Dataset excerpts:
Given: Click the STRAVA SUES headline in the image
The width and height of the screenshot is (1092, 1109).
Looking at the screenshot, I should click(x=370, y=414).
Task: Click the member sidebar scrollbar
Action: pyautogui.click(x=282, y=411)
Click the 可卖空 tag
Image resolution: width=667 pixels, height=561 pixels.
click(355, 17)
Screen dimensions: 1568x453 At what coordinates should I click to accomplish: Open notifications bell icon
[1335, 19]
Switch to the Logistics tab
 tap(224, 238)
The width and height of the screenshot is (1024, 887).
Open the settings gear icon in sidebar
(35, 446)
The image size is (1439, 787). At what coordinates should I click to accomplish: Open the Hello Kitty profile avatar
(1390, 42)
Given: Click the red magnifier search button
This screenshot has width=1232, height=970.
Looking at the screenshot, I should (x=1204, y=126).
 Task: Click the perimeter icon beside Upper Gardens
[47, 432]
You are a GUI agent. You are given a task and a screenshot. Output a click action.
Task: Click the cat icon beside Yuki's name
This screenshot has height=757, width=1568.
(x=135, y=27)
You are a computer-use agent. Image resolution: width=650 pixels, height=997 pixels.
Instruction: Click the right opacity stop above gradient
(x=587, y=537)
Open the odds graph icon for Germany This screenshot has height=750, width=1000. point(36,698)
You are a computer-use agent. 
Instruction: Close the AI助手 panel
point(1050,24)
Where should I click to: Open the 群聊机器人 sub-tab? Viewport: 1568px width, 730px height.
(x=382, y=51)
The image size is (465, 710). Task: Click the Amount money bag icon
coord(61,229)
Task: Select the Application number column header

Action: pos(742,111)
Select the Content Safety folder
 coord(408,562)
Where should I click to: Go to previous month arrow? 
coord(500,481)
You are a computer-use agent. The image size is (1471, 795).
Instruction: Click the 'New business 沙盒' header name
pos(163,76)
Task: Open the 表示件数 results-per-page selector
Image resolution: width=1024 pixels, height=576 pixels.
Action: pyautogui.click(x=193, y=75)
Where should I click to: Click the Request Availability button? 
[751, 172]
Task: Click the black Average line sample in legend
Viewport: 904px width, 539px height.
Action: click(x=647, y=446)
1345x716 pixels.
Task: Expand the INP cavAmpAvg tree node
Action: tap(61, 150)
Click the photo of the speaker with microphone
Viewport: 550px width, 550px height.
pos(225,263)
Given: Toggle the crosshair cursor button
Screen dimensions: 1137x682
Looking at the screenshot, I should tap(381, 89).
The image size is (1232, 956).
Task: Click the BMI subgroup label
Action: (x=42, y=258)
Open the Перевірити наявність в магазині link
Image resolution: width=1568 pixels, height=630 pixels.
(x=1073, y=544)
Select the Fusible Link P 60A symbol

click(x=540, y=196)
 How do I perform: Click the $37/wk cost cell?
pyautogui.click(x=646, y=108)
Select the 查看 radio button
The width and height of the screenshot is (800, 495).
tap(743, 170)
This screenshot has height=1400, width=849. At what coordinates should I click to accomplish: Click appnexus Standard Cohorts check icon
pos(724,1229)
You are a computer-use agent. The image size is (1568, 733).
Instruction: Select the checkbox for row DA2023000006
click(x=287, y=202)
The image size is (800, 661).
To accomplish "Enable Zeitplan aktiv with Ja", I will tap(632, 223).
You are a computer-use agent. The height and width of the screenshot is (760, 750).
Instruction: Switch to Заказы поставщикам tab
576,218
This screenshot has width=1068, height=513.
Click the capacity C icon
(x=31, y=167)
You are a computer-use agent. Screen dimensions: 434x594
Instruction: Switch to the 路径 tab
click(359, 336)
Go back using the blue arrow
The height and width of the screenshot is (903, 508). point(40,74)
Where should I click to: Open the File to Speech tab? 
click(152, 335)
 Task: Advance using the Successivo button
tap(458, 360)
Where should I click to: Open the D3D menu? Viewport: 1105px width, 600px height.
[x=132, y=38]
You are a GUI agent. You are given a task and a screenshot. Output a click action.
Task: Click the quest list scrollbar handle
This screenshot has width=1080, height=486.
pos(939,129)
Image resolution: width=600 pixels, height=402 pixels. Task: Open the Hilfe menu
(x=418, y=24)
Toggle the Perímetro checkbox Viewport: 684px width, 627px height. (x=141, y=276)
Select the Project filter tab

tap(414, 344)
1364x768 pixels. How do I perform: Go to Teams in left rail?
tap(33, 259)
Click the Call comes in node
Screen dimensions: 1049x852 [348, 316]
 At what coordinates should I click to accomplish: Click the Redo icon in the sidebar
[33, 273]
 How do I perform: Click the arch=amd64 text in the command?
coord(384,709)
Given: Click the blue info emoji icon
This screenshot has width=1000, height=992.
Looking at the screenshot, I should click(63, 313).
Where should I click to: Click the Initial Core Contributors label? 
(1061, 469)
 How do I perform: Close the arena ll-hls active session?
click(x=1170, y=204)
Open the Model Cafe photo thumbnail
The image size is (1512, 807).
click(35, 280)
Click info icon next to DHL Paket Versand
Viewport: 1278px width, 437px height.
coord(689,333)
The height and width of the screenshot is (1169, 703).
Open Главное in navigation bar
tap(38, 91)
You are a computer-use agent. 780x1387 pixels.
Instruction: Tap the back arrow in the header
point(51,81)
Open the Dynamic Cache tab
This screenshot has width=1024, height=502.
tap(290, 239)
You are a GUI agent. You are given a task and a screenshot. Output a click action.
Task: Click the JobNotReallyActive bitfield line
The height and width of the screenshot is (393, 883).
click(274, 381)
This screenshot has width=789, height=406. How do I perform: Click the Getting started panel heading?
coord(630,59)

# Exercise instructions:
The answer must be the complete set of entries, retyped exactly.

# Task output:
Given: Click the STRAVA SUES headline in the image
The width and height of the screenshot is (1092, 1109).
Looking at the screenshot, I should click(x=370, y=414).
Task: Click the member sidebar scrollbar
Action: pyautogui.click(x=282, y=411)
Click the 可卖空 tag
Image resolution: width=667 pixels, height=561 pixels.
click(355, 17)
Screen dimensions: 1568x453 At what coordinates should I click to accomplish: Open notifications bell icon
[1335, 19]
Switch to the Logistics tab
 tap(224, 238)
The width and height of the screenshot is (1024, 887).
Open the settings gear icon in sidebar
(35, 446)
The image size is (1439, 787). At what coordinates should I click to accomplish: Open the Hello Kitty profile avatar
(1390, 42)
Given: Click the red magnifier search button
This screenshot has width=1232, height=970.
Looking at the screenshot, I should (x=1204, y=126).
 Task: Click the perimeter icon beside Upper Gardens
[47, 432]
You are a GUI agent. You are given a task and a screenshot. Output a click action.
Task: Click the cat icon beside Yuki's name
This screenshot has height=757, width=1568.
(x=135, y=27)
You are a computer-use agent. Image resolution: width=650 pixels, height=997 pixels.
Instruction: Click the right opacity stop above gradient
(x=587, y=537)
Open the odds graph icon for Germany This screenshot has height=750, width=1000. point(36,698)
You are a computer-use agent. 
Instruction: Close the AI助手 panel
point(1050,24)
Where should I click to: Open the 群聊机器人 sub-tab? Viewport: 1568px width, 730px height.
(x=382, y=51)
The image size is (465, 710). Task: Click the Amount money bag icon
coord(61,229)
Task: Select the Application number column header

Action: pos(742,111)
Select the Content Safety folder
 coord(408,562)
Where should I click to: Go to previous month arrow? 
coord(500,481)
You are a computer-use agent. The image size is (1471, 795).
Instruction: Click the 'New business 沙盒' header name
pos(163,76)
Task: Open the 表示件数 results-per-page selector
Image resolution: width=1024 pixels, height=576 pixels.
Action: pyautogui.click(x=193, y=75)
Where should I click to: Click the Request Availability button? 
[751, 172]
Task: Click the black Average line sample in legend
Viewport: 904px width, 539px height.
Action: click(x=647, y=446)
1345x716 pixels.
Task: Expand the INP cavAmpAvg tree node
Action: tap(61, 150)
Click the photo of the speaker with microphone
Viewport: 550px width, 550px height.
pos(225,263)
Given: Toggle the crosshair cursor button
Screen dimensions: 1137x682
Looking at the screenshot, I should tap(381, 89).
The image size is (1232, 956).
Task: Click the BMI subgroup label
Action: (x=42, y=258)
Open the Перевірити наявність в магазині link
Image resolution: width=1568 pixels, height=630 pixels.
(x=1073, y=544)
Select the Fusible Link P 60A symbol

click(x=540, y=196)
 How do I perform: Click the $37/wk cost cell?
pyautogui.click(x=646, y=108)
Select the 查看 radio button
The width and height of the screenshot is (800, 495).
tap(743, 170)
This screenshot has height=1400, width=849. At what coordinates should I click to accomplish: Click appnexus Standard Cohorts check icon
pos(724,1229)
You are a computer-use agent. The image size is (1568, 733).
Instruction: Select the checkbox for row DA2023000006
click(x=287, y=202)
The image size is (800, 661).
To accomplish "Enable Zeitplan aktiv with Ja", I will tap(632, 223).
You are a computer-use agent. The height and width of the screenshot is (760, 750).
Instruction: Switch to Заказы поставщикам tab
576,218
This screenshot has width=1068, height=513.
Click the capacity C icon
(x=31, y=167)
You are a computer-use agent. Screen dimensions: 434x594
Instruction: Switch to the 路径 tab
click(359, 336)
Go back using the blue arrow
The height and width of the screenshot is (903, 508). point(40,74)
Where should I click to: Open the File to Speech tab? 
click(152, 335)
 Task: Advance using the Successivo button
tap(458, 360)
Where should I click to: Open the D3D menu? Viewport: 1105px width, 600px height.
[x=132, y=38]
You are a GUI agent. You are given a task and a screenshot. Output a click action.
Task: Click the quest list scrollbar handle
This screenshot has width=1080, height=486.
pos(939,129)
Image resolution: width=600 pixels, height=402 pixels. Task: Open the Hilfe menu
(x=418, y=24)
Toggle the Perímetro checkbox Viewport: 684px width, 627px height. (x=141, y=276)
Select the Project filter tab

tap(414, 344)
1364x768 pixels. How do I perform: Go to Teams in left rail?
tap(33, 259)
Click the Call comes in node
Screen dimensions: 1049x852 [348, 316]
 At what coordinates should I click to accomplish: Click the Redo icon in the sidebar
[33, 273]
 How do I perform: Click the arch=amd64 text in the command?
coord(384,709)
Given: Click the blue info emoji icon
This screenshot has width=1000, height=992.
Looking at the screenshot, I should click(63, 313).
Where should I click to: Click the Initial Core Contributors label? 
(1061, 469)
 How do I perform: Close the arena ll-hls active session?
click(x=1170, y=204)
Open the Model Cafe photo thumbnail
The image size is (1512, 807).
click(35, 280)
Click info icon next to DHL Paket Versand
Viewport: 1278px width, 437px height.
coord(689,333)
The height and width of the screenshot is (1169, 703).
Open Главное in navigation bar
tap(38, 91)
You are a computer-use agent. 780x1387 pixels.
Instruction: Tap the back arrow in the header
point(51,81)
Open the Dynamic Cache tab
This screenshot has width=1024, height=502.
tap(290, 239)
You are a GUI agent. You are given a task and a screenshot. Output a click action.
Task: Click the JobNotReallyActive bitfield line
The height and width of the screenshot is (393, 883).
click(274, 381)
This screenshot has width=789, height=406. How do I perform: Click the Getting started panel heading?
coord(630,59)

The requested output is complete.